[[ Extract, beginning ]]

Monday, September 15, 2008

Why is wrong thinking so hard to get rid of???

I'm gonna make some wild confessions here.

Two years ago, I started a wild and wonderful journey. I started a healthful diet and exercise program. I lost a crazy 100 pounds (and still had just a few to go). I was training for a triathalon. Okay so it was less than a sprint tri, but a tri just the same! For the first month, I can honestly say I hated every minute of it. Really. Cussing under my breath every single second. I played mind tricks to push myself. "If you still think you're dying in 10 minutes, you can quit" (the first 15 minutes of any exercise always kills me) Then after a full month of exercise 5 days a week, I had a breakthrough. Something switched in my brain. I loved it. I found my inner jock. I never had an inner jock. I was in the band and drama in high school. In fact I can't remember taking a PE class. I must have... My tri goal seemed like it would happen. I wasn't going to place, or break any records, but I was going to finish and not dead last!

Then Pete's mom got sick. The whole world fell off its axis while we scrambled. The Y was not even an option. We were in survival mode and eating out of hospital vending machines. Does anyone else see the irony in the crappy, nutritionally devoid food they serve in a hospital? The fall off the wagon was long and painful.

It's been 5 months since my mother-in-law's death. We sure miss her.

[[ Extract, end ]]

• **Task set**
(1) According to the blog post about the diet and exercise program, how much weight did the writer lose?
(2) Swap "vending machines" for "cafeterias" in the blog post and write out its passage from "Then Pete's mom" up to and including "sure miss her.".
(3) Supply the next part of the blog post about diet, exercise and the mother-in-law's illness, starting after its final sentence.

[[ Information, beginning ]]

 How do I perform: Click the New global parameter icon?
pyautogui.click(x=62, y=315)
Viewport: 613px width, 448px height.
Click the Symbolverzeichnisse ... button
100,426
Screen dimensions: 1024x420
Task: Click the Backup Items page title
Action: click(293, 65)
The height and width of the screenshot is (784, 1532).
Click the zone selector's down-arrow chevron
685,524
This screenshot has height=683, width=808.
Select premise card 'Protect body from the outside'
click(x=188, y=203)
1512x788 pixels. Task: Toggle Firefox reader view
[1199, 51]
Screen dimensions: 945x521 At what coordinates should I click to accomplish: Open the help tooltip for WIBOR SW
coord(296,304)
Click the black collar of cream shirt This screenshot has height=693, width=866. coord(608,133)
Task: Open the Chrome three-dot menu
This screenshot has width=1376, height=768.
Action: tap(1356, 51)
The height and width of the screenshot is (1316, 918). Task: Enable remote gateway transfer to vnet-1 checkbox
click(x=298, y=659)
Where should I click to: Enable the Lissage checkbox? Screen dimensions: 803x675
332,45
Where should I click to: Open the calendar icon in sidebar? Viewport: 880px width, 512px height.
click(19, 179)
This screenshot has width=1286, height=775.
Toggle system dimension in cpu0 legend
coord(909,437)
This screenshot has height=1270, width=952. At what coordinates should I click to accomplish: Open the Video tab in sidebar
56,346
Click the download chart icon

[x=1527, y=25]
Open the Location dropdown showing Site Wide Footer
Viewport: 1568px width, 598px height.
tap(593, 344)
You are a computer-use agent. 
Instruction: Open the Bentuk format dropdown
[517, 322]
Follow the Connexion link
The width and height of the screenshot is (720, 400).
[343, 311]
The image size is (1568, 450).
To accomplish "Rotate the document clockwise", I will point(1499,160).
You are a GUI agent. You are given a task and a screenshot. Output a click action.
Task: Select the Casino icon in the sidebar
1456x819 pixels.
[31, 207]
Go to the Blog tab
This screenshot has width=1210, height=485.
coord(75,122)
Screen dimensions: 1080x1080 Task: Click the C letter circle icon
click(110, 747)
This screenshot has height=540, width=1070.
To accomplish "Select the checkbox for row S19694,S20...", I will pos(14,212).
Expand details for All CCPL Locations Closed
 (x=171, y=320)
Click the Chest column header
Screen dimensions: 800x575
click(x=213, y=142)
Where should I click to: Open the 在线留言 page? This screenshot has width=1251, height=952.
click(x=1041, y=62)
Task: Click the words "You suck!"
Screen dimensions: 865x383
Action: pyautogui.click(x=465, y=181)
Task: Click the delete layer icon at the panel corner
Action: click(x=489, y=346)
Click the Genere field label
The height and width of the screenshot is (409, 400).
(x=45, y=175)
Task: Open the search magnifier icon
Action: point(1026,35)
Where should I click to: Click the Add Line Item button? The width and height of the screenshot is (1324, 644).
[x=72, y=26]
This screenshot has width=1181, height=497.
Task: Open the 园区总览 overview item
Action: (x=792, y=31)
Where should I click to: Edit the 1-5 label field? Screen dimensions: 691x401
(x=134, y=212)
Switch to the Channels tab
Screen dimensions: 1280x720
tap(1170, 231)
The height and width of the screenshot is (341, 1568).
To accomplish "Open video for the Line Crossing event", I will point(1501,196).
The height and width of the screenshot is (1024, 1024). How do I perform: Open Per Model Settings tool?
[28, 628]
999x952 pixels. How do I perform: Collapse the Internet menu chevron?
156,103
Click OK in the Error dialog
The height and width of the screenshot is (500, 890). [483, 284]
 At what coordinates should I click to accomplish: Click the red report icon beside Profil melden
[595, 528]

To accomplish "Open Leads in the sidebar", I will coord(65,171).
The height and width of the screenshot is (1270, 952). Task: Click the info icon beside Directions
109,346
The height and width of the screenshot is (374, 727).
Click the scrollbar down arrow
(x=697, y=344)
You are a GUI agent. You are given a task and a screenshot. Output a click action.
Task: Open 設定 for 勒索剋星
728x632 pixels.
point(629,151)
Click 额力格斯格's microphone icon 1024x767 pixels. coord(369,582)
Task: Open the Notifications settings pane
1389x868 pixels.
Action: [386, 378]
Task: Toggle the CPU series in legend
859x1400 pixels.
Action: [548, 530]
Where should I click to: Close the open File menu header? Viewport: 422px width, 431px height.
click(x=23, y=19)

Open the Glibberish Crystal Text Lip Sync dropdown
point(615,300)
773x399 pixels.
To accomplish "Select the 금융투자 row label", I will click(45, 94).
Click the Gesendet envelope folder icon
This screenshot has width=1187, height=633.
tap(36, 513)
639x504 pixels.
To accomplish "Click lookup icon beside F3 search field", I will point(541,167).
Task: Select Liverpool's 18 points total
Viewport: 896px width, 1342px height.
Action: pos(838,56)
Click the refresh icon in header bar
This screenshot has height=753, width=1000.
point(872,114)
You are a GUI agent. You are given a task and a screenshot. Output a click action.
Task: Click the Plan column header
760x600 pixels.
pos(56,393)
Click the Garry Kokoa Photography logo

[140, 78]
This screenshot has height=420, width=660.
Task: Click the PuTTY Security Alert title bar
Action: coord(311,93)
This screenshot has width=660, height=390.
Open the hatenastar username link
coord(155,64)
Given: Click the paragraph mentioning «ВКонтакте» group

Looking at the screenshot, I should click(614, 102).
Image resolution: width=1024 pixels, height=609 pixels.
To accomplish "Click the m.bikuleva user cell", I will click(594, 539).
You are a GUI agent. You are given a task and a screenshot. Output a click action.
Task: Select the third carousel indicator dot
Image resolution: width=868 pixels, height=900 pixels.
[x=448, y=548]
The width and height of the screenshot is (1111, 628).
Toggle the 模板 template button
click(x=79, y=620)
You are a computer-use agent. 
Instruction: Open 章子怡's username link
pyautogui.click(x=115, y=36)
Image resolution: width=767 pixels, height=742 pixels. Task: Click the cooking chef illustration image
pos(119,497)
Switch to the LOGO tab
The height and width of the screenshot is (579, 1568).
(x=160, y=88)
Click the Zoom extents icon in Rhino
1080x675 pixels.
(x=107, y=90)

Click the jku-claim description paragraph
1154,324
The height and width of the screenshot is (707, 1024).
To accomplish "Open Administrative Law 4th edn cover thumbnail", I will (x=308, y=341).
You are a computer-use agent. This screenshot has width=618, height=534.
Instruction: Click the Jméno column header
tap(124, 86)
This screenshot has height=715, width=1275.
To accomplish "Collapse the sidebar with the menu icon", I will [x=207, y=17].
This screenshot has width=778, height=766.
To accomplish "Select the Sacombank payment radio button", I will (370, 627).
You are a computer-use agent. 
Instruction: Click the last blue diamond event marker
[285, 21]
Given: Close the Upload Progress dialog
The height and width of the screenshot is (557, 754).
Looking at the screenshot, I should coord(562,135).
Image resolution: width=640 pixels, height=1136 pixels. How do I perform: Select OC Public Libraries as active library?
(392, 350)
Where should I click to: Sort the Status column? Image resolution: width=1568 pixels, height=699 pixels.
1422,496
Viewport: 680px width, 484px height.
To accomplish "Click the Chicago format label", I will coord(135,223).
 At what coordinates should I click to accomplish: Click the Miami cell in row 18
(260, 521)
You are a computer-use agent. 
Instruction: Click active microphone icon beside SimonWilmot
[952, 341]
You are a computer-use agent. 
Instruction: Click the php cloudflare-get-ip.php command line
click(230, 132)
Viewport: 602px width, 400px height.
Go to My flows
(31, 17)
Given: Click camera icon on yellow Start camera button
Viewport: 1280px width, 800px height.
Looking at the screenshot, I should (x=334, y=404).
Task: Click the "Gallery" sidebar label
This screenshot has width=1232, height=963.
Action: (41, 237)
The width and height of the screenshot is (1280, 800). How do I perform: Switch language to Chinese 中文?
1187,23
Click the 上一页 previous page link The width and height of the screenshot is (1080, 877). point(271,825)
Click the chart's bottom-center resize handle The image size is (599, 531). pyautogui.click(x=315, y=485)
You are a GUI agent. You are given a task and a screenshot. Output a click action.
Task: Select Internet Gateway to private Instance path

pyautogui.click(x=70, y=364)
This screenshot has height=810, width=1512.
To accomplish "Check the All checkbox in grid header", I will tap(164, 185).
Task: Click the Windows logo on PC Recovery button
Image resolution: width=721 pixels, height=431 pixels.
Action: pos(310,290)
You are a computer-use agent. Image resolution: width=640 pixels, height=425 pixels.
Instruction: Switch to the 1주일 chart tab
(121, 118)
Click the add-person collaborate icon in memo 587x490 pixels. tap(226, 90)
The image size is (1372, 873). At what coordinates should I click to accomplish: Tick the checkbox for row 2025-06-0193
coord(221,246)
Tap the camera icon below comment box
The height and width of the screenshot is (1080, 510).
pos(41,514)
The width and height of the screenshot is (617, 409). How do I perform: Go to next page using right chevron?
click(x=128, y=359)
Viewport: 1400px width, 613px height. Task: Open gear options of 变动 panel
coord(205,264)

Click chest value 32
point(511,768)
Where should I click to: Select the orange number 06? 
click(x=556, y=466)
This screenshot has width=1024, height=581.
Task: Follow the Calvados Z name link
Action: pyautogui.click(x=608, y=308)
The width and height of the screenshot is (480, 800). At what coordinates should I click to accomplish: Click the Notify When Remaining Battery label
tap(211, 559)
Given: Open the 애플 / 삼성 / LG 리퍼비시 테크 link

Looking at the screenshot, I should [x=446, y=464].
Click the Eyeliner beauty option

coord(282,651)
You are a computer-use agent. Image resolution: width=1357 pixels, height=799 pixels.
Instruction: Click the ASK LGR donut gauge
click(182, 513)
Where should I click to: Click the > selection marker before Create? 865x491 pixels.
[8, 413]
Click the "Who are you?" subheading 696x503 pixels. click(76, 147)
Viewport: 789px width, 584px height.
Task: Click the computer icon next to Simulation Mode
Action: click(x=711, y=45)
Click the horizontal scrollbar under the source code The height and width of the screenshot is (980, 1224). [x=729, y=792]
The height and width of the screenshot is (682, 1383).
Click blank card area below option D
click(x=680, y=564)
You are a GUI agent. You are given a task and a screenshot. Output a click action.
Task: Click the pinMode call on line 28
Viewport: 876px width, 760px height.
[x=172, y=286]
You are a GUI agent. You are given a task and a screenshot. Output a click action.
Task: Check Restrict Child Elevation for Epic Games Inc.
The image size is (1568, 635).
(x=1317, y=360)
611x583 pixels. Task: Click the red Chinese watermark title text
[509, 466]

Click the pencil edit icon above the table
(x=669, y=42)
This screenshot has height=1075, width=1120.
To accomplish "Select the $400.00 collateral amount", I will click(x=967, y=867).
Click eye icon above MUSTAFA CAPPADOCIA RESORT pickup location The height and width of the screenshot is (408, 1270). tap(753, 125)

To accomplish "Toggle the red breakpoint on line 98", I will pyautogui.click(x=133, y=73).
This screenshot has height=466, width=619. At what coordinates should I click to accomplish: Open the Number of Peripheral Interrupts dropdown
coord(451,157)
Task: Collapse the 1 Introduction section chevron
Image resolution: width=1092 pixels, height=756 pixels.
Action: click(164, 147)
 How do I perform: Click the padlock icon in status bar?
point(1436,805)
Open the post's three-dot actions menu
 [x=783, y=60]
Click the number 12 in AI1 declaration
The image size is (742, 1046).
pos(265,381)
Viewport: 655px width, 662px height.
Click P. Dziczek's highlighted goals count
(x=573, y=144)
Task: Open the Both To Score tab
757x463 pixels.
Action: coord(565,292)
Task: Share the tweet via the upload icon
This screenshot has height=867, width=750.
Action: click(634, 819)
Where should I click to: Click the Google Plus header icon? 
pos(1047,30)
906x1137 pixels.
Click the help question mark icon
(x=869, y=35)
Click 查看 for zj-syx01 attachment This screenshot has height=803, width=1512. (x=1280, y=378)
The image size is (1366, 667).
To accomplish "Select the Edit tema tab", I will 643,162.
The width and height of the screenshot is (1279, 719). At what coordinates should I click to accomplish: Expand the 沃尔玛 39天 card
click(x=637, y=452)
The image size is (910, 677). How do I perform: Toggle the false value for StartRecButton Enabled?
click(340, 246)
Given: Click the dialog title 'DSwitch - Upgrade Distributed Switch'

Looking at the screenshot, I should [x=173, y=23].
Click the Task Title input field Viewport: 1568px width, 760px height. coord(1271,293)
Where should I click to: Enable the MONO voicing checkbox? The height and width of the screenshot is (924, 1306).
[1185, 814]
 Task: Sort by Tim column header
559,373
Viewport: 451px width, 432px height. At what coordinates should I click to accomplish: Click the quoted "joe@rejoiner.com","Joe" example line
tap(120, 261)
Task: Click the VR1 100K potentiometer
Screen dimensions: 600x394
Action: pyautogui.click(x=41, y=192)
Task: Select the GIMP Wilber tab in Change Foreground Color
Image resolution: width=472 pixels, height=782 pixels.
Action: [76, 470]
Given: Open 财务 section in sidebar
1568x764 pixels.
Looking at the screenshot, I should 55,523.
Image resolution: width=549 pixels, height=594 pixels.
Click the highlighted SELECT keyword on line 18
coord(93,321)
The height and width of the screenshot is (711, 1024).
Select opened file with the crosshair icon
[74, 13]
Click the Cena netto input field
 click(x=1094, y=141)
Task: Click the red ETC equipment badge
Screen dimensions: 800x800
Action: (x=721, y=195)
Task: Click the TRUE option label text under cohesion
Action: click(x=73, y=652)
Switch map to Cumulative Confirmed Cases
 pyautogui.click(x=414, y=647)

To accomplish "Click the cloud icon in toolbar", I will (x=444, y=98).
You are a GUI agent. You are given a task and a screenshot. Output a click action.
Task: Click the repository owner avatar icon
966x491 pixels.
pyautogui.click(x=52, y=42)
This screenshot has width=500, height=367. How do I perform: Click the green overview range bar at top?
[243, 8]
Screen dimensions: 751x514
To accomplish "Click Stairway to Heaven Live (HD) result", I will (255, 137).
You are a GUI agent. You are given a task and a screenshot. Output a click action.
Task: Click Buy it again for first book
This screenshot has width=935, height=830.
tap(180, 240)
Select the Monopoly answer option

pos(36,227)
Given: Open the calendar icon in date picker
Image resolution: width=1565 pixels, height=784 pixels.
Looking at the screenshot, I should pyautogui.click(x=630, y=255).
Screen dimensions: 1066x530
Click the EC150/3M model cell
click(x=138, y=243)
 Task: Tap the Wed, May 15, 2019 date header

[[ Information, end ]]

• **Response list**
(1) 100 pounds.

(2)
Then Pete's mom got sick. The whole world fell off its axis while we scrambled. The Y was not even an option. We were in survival mode and eating out of hospital cafeterias. Does anyone else see the irony in the crappy, nutritionally devoid food they serve in a hospital? The fall off the wagon was long and painful.

It's been 5 months since my mother-in-law's death. We sure miss her.

(3)
Am I exercising again? Yes and no. The mental battle is worse than before. On what planet is that fair?

This morning started out poorly. Heading for a craptastic day early on. Last night I had packed my bag for the Y. I had planned to go to a water boot camp class that I really enjoy. Good thing I packed that bag, because I never would have gotten it together this morning. But the battle raged on. I felt horrible. Headache, nausea, I took a new vitamin/herbal supplement and felt jittery. Excuses? I've got a gazillion of 'em. Even though I know how good the exercise makes me feel when it's done, the battle still rages.
.
So I played the head game again. "Head toward the Y." "If you feel worse at the next light, you can head home." All the way there. Made it to the parking lot. "You have your bathing suit on, all you have to do is go relax in the pool, no pressure." The water was lovely. Perfect in fact. There's an open lane. "Maybe I'll just swim a couple of laps before class starts." I got in 20 laps and the boot camp class and it felt even better than I remembered.

I will fight another day (tomorrow is spinning class which I love dispite the spandex shorts).